Antimicrobial resistance is a leading cause of mortality, calling for the development of new antibiotics. The fungal antibiotic plectasin is a eukaryotic host defence peptide that blocks bacterial cell wall synthesis. Here, using a combination of solid-state nuclear magnetic resonance, atomic force microscopy and activity assays, we show that plectasin uses a calcium-sensitive supramolecular killing mechanism. Efficient and selective binding of the target lipid II, a cell wall precursor with an irreplaceable pyrophosphate, is achieved by the oligomerization of plectasin into dense supra-structures that only form on bacterial membranes that comprise lipid II. Oligomerization and target binding of plectasin are interdependent and are enhanced by the coordination of calcium ions to plectasin’s prominent anionic patch, causing allosteric changes that markedly improve the activity of the antibiotic. Structural knowledge of how host defence peptides impair cell wall synthesis will likely enable the development of superior drug candidates.

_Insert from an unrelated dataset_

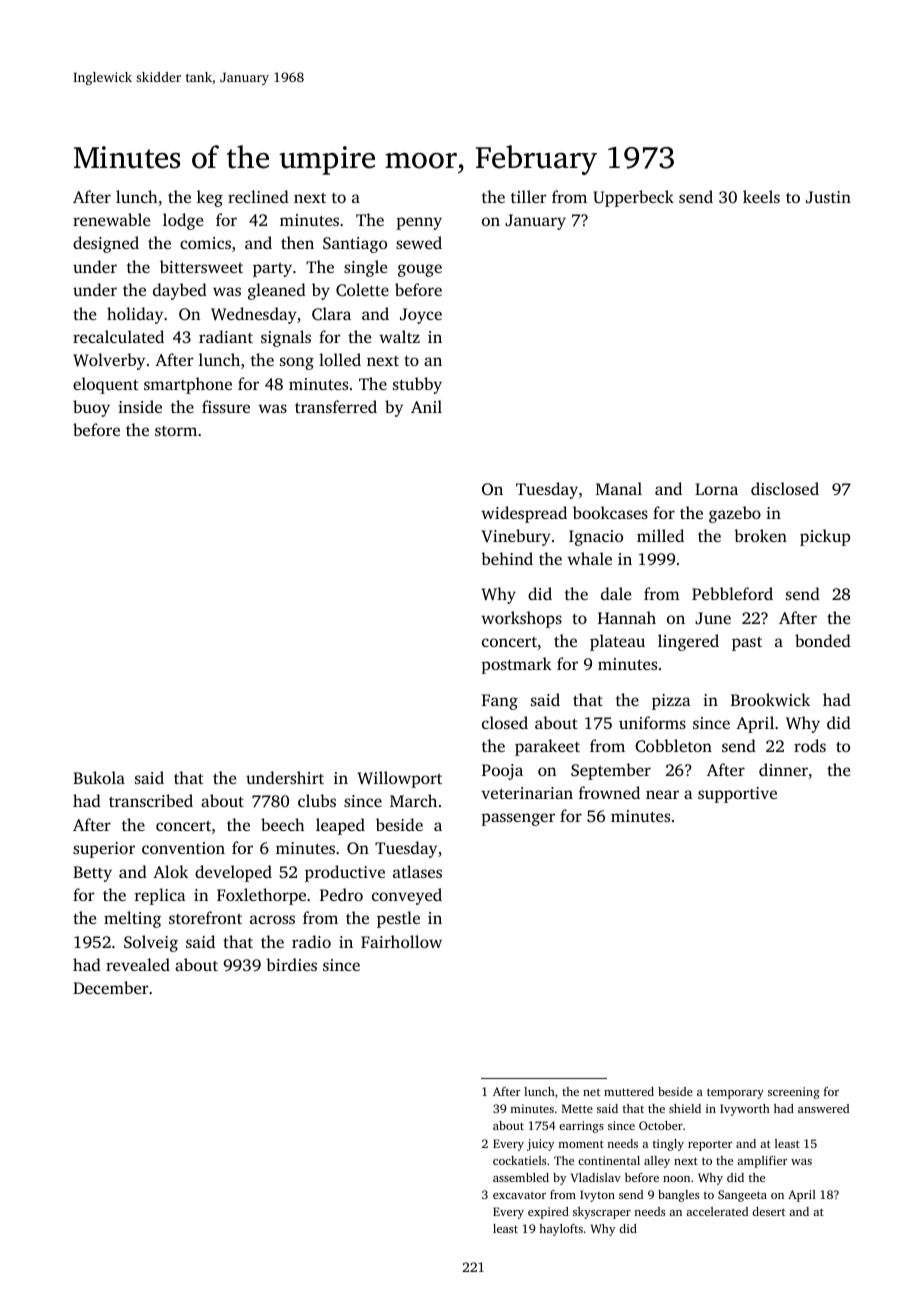 The height and width of the page is (1311, 924). What do you see at coordinates (529, 196) in the page?
I see `tiller` at bounding box center [529, 196].
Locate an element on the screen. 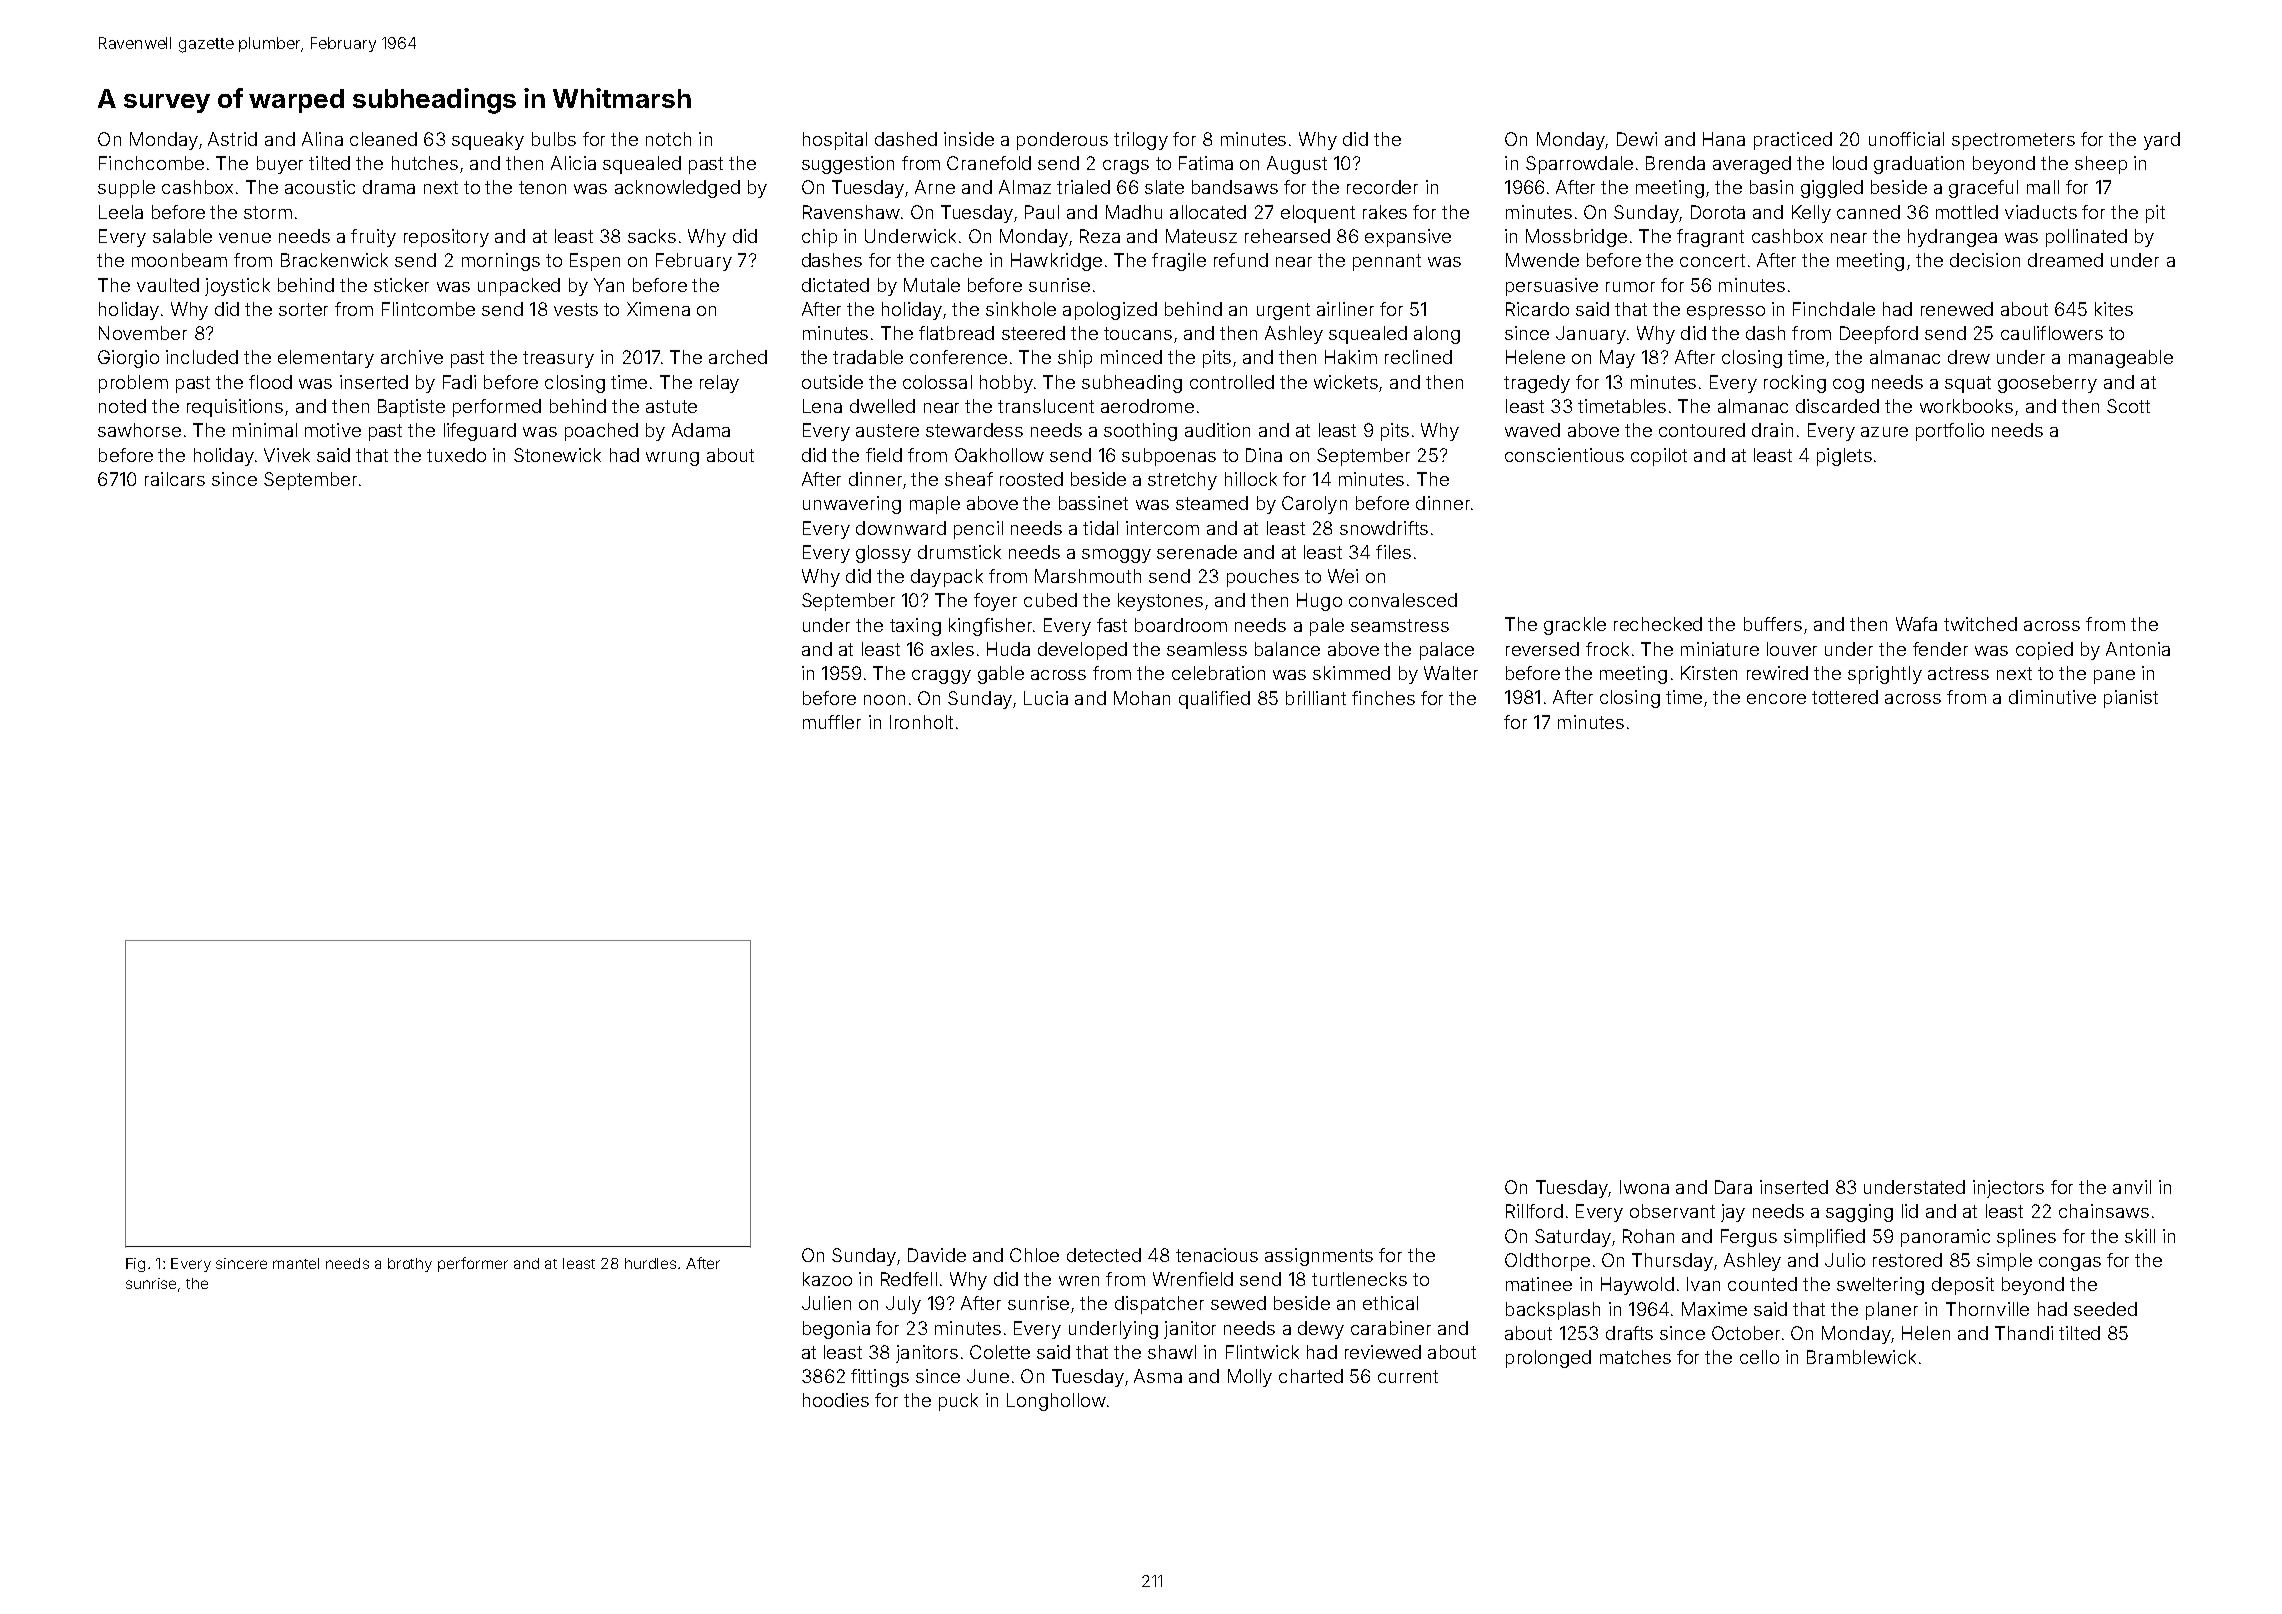 The height and width of the screenshot is (1614, 2282). Dara is located at coordinates (1733, 1187).
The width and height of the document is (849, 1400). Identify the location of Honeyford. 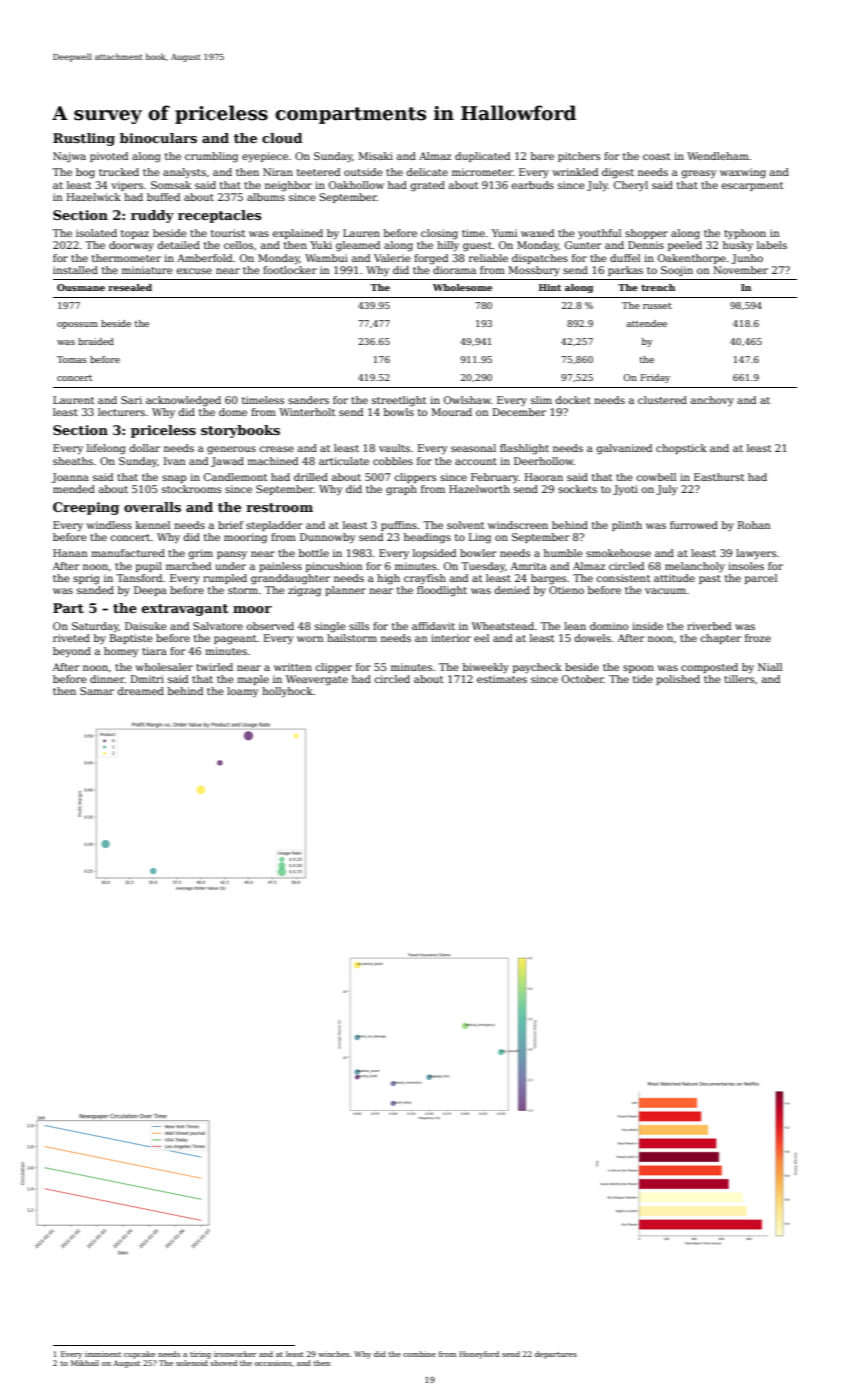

抗生素耐药性是导致死亡的主要原因，需要开发新的抗生素。真菌抗生素菌丝酶是一种真核宿主防御肽，可阻止细菌细胞壁的合成。在这里，我们结合固态核磁共振、原子力显微镜和活性测定，证明 plectasin 使用钙敏感的超分子杀伤机制。通过将 plectasin 寡聚成仅在包含脂质 II 的细菌膜上形成的致密超结构，可以实现目标脂质 II（一种具有不可替代的焦磷酸盐的细胞壁前体）的有效和选择性结合。菌菌素的寡聚化和靶标结合是相互依赖的，并且通过钙离子与菌菌素突出的阴离子斑块的协调而增强，引起变构变化，从而显着提高抗生素的活性。关于宿主防御肽如何损害细胞壁合成的结构知识可能有助于开发优质候选药物。